Reviewed by Bob Lincoln

Volume 20 Number 3
1992 May

This book of poems can be a fascinating and dramatic introduction to the language and attitudes of fifteenth-century Europe. In Dance of Death, Judith Pond has reworked a story that began in the cemetery of the Church of the Innocents in Paris in 1424. It is a moral tale complete with angels, sinners, maidens, noble men, doctors and kings, told in a series of dramatic poems.

Originally, the Dance was an entertain­ment, perhaps first enacted as a mimed sermon and later as performance art, where the various orders of society were seized and taken away by Death, with each player giving a short dramatic monologue on his or her predicament.

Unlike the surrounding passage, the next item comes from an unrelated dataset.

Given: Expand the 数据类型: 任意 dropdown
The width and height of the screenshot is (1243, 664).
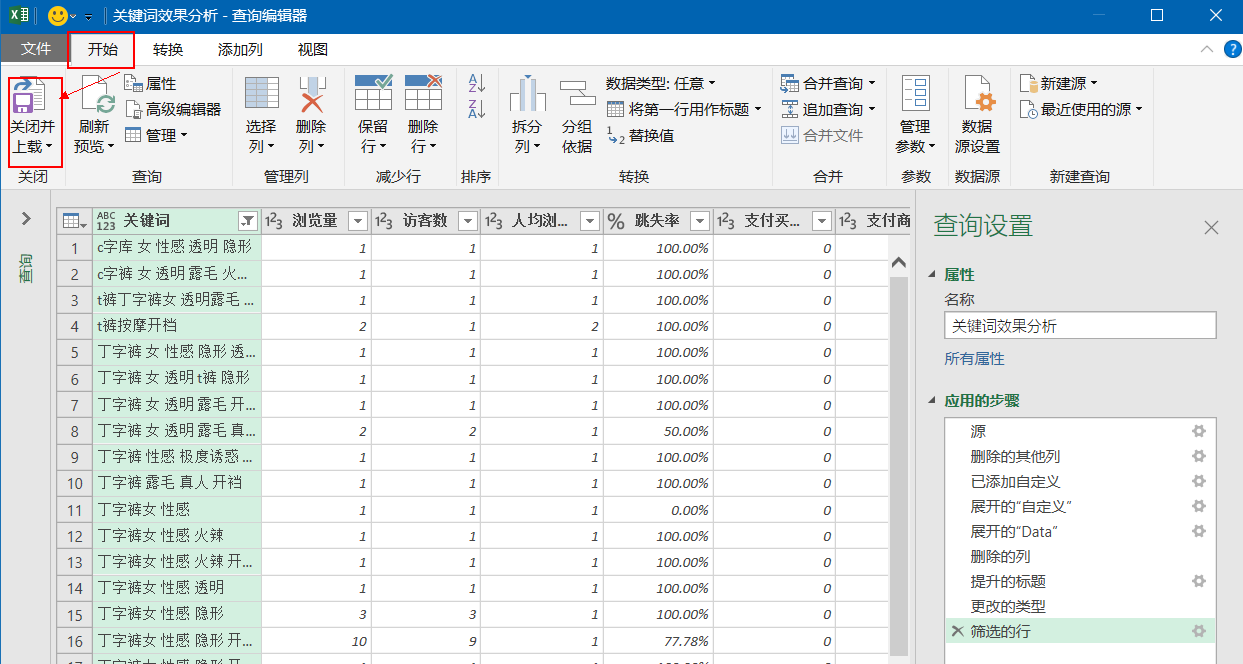Looking at the screenshot, I should click(660, 84).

Each participant in the dance is accosted by Death, their lives are then brought before them for review, and they are given the opportunity for comment or rebuttal. This is not a boring, dry sermon; the poems sparkle with humour, wit and dramatic irony. In the poem entitled "Apples," the speaker raises the possibility that Eden had its faults - perhaps Eve left to get away from God. The language throughout Pond's book is a consistent blend of archaic and modern idiom.

Dance of Death is characterized as a moral tale that ends with the refrain, "sleep well, this is only a story; nothing will get to you in the night." By this time the reader knows the truth: while we are comforted by the end of the dance and the forgiveness of a God, life may ultimately only be a preparation for Death and therefore should be lived for its own rewards.

Bob Lincoln, University of Manitoba, Winnipeg, Man.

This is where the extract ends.